Does the “theraputic nurse/patient” relationship have to end at discharge?

Well this is a tough one, but I have been asked to blog about the therapeutic nurse/patient relationship, so I will.

I will be 100% honest, personally I say “yes, the nurse patient relationship ends at discharge”. That is what we are taught in nursing school. Then again is everything we are taught in nursing school actually “real life”?

So why is this topic so controversial and elicit such strong reactions?  Why does discussion lead to …”Well in this case, it is ok and in this case, it is not” type of conversations?

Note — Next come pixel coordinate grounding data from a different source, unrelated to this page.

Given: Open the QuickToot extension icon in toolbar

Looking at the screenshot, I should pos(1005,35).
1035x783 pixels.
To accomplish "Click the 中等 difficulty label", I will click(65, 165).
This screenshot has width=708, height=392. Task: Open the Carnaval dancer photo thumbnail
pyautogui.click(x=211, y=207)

There is much “grey” area and areas left up to interpretation and judgement.

Ask yourself if continuing a relationship after discharge from nursing services in these situations is acceptable or not.

  1. Old high school teacher, who has asked you to add her to Facebook as she is leaving the hospital after recovering from a heart attack.
  2. Mother of child who is dying of cancer and states she has a bond with you, you have been her rock. She wants you called and there when her child dies. You want to be there.
  3. Child with chronic condition who is “everyone’s favourite”, spends months and months on your unit. Has a smile that melts your heart. You buy him a birthday present.
  4. You have started your own Facebook page for mothers who have lost a child during childbirth. You share with a mother who delivered her baby stillborn that you have had a similar experience. You offer the Facebook page to her.
  5. A patient with whom you have spent many nights sitting and writing letters to her children for her, as her hands were too weak to write them herself before she died. The family expects you at the funeral.

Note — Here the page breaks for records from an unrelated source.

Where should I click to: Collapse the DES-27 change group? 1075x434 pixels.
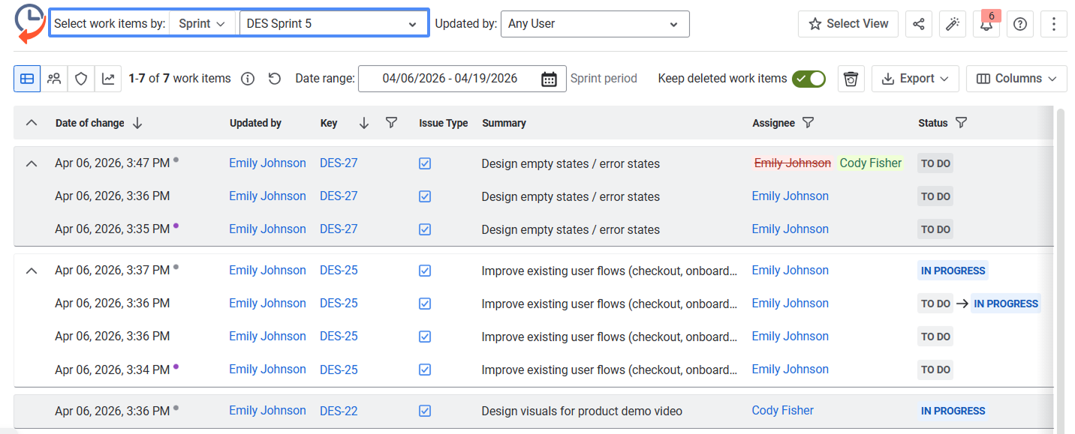[32, 163]
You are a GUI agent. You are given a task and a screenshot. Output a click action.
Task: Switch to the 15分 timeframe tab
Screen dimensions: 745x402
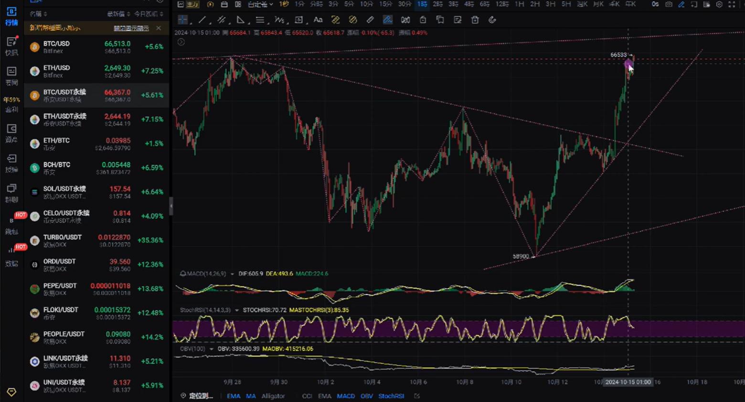coord(385,4)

So should any of these individuals both adults and a child be able to contact you personally after discharge? Do some of these relationships seem “harmless”? Do the patients and families we take care of sometimes begin to feel like family? Is that normal?

Ask yourself: do the patients and families need the interaction or do you need the interaction? If so why? Is it crossing a boundary?

The therapeutic nurse relationship- defined

This relationship is dynamic, goal-oriented and patient-centered because it is designed to meet the needs of the patient. Regardless of the context or length of interaction, the therapeutic nurse–patient relationship protects the patient’s dignity, autonomy and privacy and allows for the development of trust and respect.

 

RED FLAG BEHAVIORS

Some behavioral indicators can alert nurses to potential

boundary issues for which there may be reasonable

explanations, however, nurses who display one or more

of the following behaviors should examine their patient

relationships for possible boundary crossings or violations.

Signs of inappropriate behavior can be subtle at

first, but early warning signs that should raise a

“red flag” can include:

     Discussing intimate or personal issues with a patient

     Engaging in behaviors that could reasonably be

interpreted as flirting

     Keeping secrets with a patient or for a patient

     Believing that you are the only one who truly

understands or can help the patient

     Spending more time than is necessary with a

particular patient

     Speaking poorly about colleagues or your employment

setting with the patient and/or family

     Showing favoritism

     Meeting a patient in settings besides those used to

provide direct patient care or when you are not at work

 

Patients can also demonstrate signs of over involvement

by asking questions about a particular nurse, or seeking

personal information (NCSBN, 2014).

 

Please don’t think that I don’t understand. I worked palliative care/ hospice and many families wanted to keep in touch. Not only was I commonly invited to the funerals, but invited to family gatherings and memorials after as well. The patients and families do not have to hold up the other end of the therapeutic nurse/patient relationship, it is one sided, it is the nurses job.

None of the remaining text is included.